Las sanciones más graves se deberán al «incumplimiento de los requerimientos y de las medidas que formulen las autoridades municipales en materia de salud pública», según se expresa. El motivo es que el 80% de los focos de estos insectos se encuentra en propiedades privadas, por lo que la normativa se plantea como una herramienta para resolver conflictos cotidianos por la falta de actuación de los dueños.

La ordenanza tiene un carácter preventivo, aunque se basa en la obligación de evitar prácticas que acaban siendo viveros para el mosquito tigre, una de las especies más perjudiciales los últimos años por las molestas picaduras y el riesgo de propagación de enfermedades. Según se indica, se pretende aportar información sobre la presencia de mosquitos, así como dotar al Ayuntamiento de herramientas para hacer cumplir las medidas en espacios con aguas estancadas.

También permitirá sancionar a los «responsables de favorecer la reproducción de mosquitos en propiedades privadas, teniendo especial relevancia la problemática ocasionada por aquellos insectos con potencial para actuar como vectores de enfermedades, como es el caso entre otros del mosquito tigre y el mosquito de la fiebre amarilla».

Requiere que todas los propietarios «de espacios, bienes, vehículos u objetos susceptibles de crear las condiciones de proliferación de mosquitos, eviten el abandono, ya sea definitivo o temporal, tanto al espacio público como en el privado, de contenedores u objetos, sea cual sea su naturaleza y dimensiones; tales como neumáticos, botellas, latas, bolsas o lonas de plástico, fuentes, ornamentos del jardín, embarcaciones, piscinas, y elementos similares que puedan acumular agua y como consecuencia puedan facilitar la reproducción de mosquitos».

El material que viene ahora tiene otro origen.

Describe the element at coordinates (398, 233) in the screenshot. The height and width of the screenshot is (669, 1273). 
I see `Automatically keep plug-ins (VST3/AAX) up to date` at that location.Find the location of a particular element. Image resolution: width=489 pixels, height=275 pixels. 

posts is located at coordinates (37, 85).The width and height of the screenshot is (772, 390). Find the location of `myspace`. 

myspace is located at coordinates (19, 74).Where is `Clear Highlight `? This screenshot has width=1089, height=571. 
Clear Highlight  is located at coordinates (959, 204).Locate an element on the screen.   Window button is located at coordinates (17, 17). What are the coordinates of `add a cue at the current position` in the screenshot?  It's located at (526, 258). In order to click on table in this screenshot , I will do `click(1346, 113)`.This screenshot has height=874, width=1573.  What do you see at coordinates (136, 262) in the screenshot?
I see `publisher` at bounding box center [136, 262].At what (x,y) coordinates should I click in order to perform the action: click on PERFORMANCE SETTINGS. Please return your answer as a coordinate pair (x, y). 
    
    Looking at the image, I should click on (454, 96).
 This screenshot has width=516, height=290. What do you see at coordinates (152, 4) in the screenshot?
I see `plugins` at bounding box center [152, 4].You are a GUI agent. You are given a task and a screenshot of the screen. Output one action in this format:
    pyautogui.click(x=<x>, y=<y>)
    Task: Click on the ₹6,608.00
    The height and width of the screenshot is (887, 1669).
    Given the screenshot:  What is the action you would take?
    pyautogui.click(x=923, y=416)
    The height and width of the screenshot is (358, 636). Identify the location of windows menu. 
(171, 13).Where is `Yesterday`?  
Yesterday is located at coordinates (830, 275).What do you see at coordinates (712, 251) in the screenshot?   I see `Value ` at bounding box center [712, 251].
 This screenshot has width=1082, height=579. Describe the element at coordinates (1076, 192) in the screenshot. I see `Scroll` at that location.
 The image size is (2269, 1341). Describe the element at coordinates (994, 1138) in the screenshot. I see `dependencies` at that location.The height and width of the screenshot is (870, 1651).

Los propietarios de solares estarán obligados a mantener en condiciones de higiene, lo que implica limpios de hierbas, recipientes o cualquier tipo de objeto abandonado, y realizar, si es necesario, labores de desratización, desinfección y desinsectación. El coste de las actuaciones correctoras del Ayuntamiento en caso de incumplimiento serán exigidos a los titulares.

La ordenanza añade que dados los especiales requerimientos del mosquito tigre y del mosquito de la fiebre amarilla, no serán suficientes los trabajos de control de las masas de agua públicas, resultando imprescindible la colaboración ciudadana, ya que los lugares de cría en espacios privados son responsabilidad del titular, quien deberá mantenerlos de condiciones higiénico-sanitarias, de manera que no causen molestias a vecinos o transeúntes».

«Debe tenerse en cuenta que los insectos objeto de esta ordenanza no son únicamente susceptibles de causar molestias a la ciudadanía; sino que además pueden ser vectores de graves enfermedades (Dengue, Zika, Chinkungunya, etc..). Por lo que está plenamente justificada la intervención administrativa municipal sobre dicho riesgo para la salubridad pública», se justifica.